日本郵政本社、上場後は投資家の収益向上要求への対応を迫られる【拡大】
■「金融2社完全売却」新たな火種に
「失敗は許されない。そのためには新しいビジネスを作らないと駄目だ」
菅義偉官房長官は自民党議員にもらした。日本郵政上場の成否は、赤字体質の日本郵便の新たな収益事業次第とみているためだ。
日本郵政グループの2015年度連結最終利益予想は、持ち株会社の日本郵政が3700億円で前年度比23.3%の大幅減益。ゆうちょ銀行は3200億円(13.3%減)、かんぽ生命保険は840億円(3.3%増)で、金融2社の合計が初めて連結最終利益を上回る。
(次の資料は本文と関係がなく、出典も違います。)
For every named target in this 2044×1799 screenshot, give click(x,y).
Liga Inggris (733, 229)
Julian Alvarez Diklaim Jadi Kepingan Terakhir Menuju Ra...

日本郵政が100%株式を保有し続ける日本郵便は最終利益500億円を目指すが、主力の郵便・物流事業は赤字体質から抜け出せていない。「ゆうパック」の取り扱い個数は増えているものの郵便の長期低迷は続き、4~6月期も77億円の営業赤字を計上。それでも日本郵便が全体で営業黒字なのは、ゆうちょ銀行とかんぽ生命保険が支払う窓口業務委託費があるためで、14年度は9600億円に達した。
◆見えぬ成長戦略
投資家の多くが「日本郵政グループの成長戦略が見えない」と危惧するのは、日本郵便の新たな収益事業が不透明だからだ。国際物流進出を狙い豪トールを約6200億円で買収したが、のれん代5300億円が経営に重くのしかかる。